Times-Union Center for the Performing Arts – Moran Theater

While you’re in Jacksonville for a Jags game, make sure you check out the Times-Union Center for the Performing Arts, renovated in the mid-’90s and located right on the St. Johns River. The 2,900-seat Moran Theater is its premier room, hosting symphonies, concerts, plays, and comedy shows throughout the year. You might catch R&B mainstays performing in its beautiful ballroom, or laugh until you cry with a host of comedians; the Moran Theater is notable for its versatility. The Times-Union Center also hosts events in its lobby.


Champion Stadium at ESPN Wide World of Sports

The crown jewel of the ESPN Wide World of Sports complex at Walt Disney World is the Champion Stadium, a 7,500-seat baseball stadium constructed in 1997 that currently hosts the Gulf Coast League Braves, Atlanta’s rookie-level minor-league team. Champion Stadium was the home of spring training for the Atlanta Braves from 1998 through 2018, and continues to host professional baseball right in the middle of the most magical place on earth, which merits at least a visit and a tour to the friendly realm of Mickey Mouse.

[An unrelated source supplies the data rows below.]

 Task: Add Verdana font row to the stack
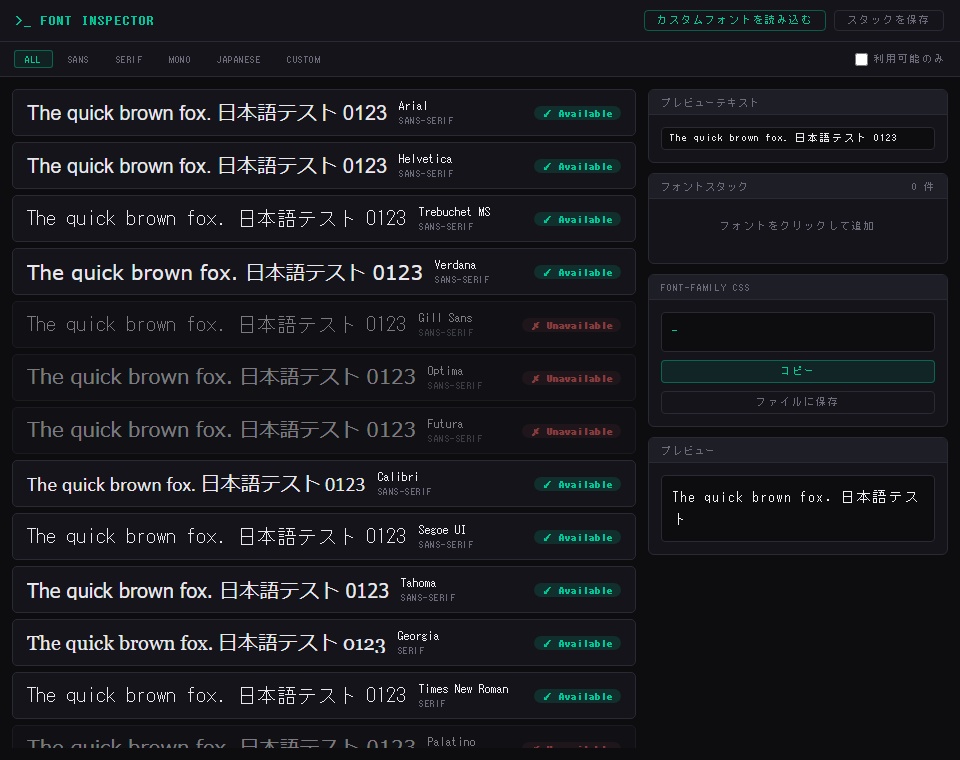coord(324,272)
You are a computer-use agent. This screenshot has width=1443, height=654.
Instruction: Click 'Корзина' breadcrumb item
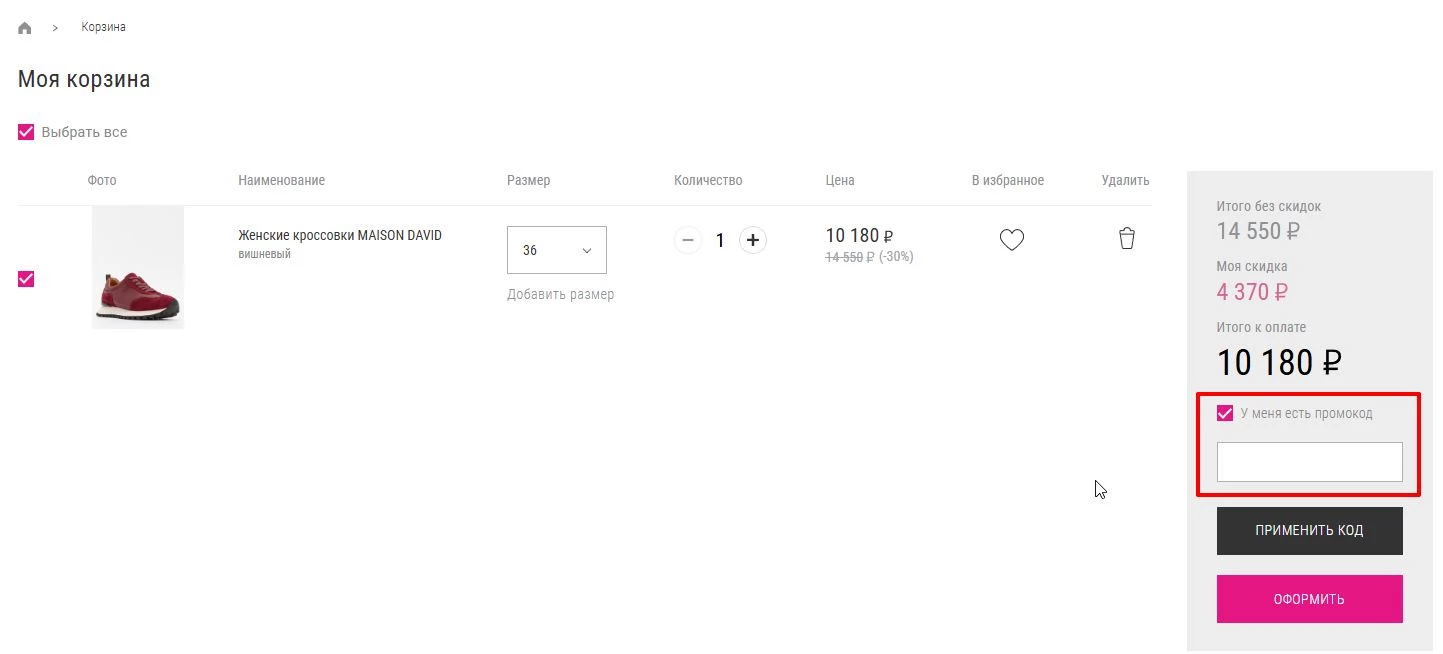point(104,27)
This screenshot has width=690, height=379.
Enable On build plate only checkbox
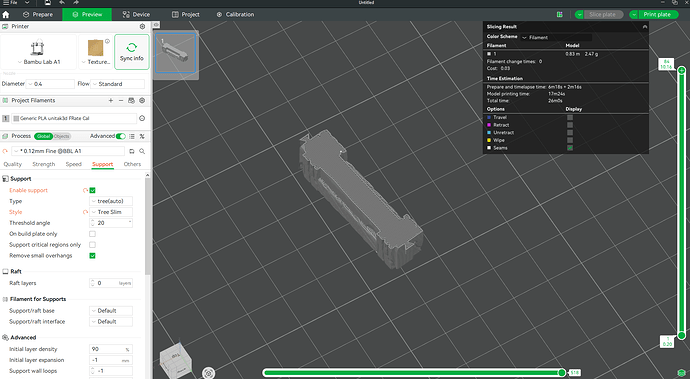(x=92, y=234)
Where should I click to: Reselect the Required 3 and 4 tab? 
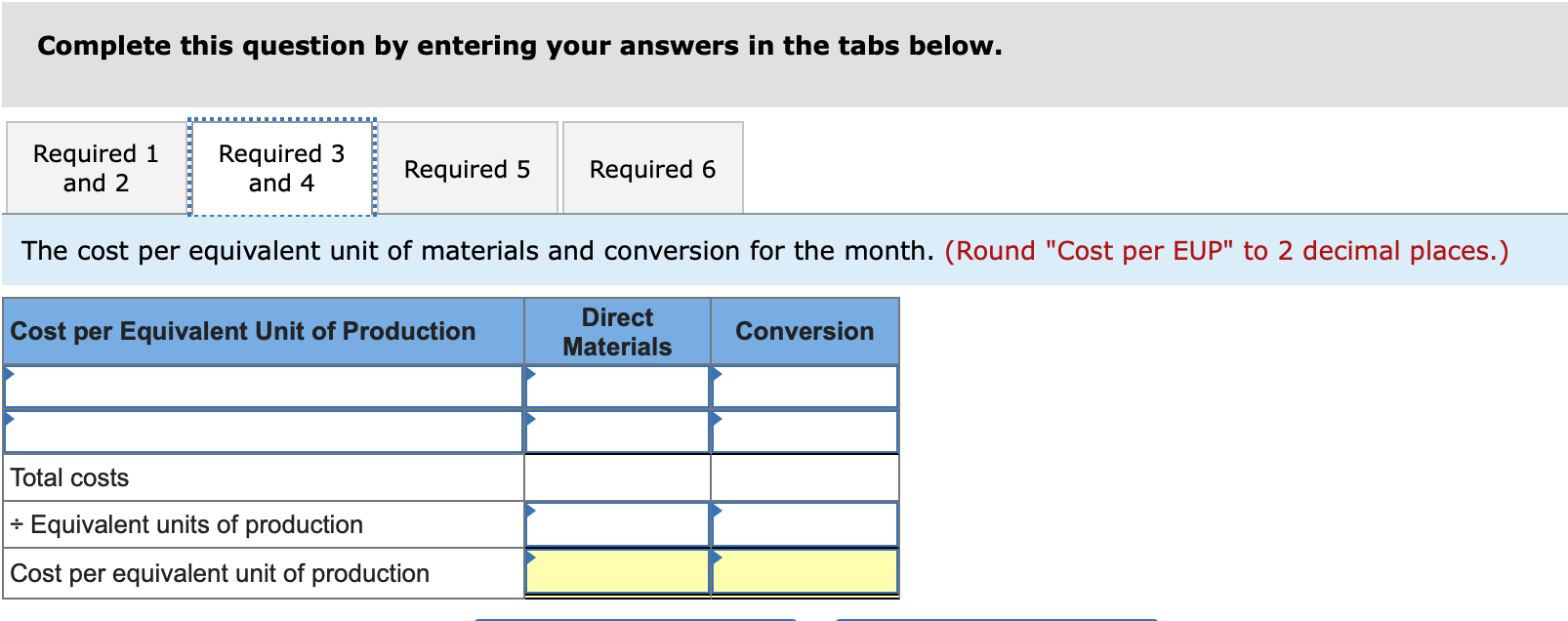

MIDFLORIDA Credit Union Amphitheatre at the FL State Fairgrounds

A short drive west on I-4 will get you from Orlando to Tampa, where you can find the MIDFLORIDA Credit Union Amphitheatre at the FL State Fairgrounds. The largest venue specifically designed for concerts in the Tampa Bay Area, the amphitheater boasts a capacity of 20,000, half of which are lawn seats. In addition to single-serving shows, the venue also hosts festivals that pass through the Tampa area, including the yearly 97X Next Big Thing, an alt-rock extravaganza that takes place every December. The amphitheater is a frequently visited location for bands including 311, Rascal Flatts, and Dave Matthews Band.


Hard Rock Live Orlando

The self-crowned “Coliseum of Rock” is Orlando’s theater venue of choice, clocking in at 3,000 seats for its live shows and concerts. Whereas House of Blues sits squarely in Downtown Disney, Hard Rock Live takes up residence at Universal Studios CityWalk. Not only does the venue rock with top-tier acts each night, but it also has a solid niche as a comedy venue, with notable stand-ups and impersonators taking the stage in the heart of CityWalk. In a curious quirk, Hard Rock Live Orlando also features a segment from the Berlin Wall outside its entrance; the connection might not be clear (Pink Floyd, maybe?), but it’s a significant piece of history nonetheless.


Camping World Stadium

The 60,000-seat former home of the University of Central Florida Knights may have lost a high-profile tenant when the school moved to its own stadium, but Camping World Stadium stills holds high-level events like WrestleMania, soccer tournaments (such as the World Cup in 1994 and the Copa America Centenario in 2016), and of course, the Citrus Bowl, a New Year’s Bowl that usually pits top 25 college football teams against each other. Fun fact: Camping World Stadium was also the site of the climactic Bourbon Bowl in the 1998 Adam Sandler film The Waterboy.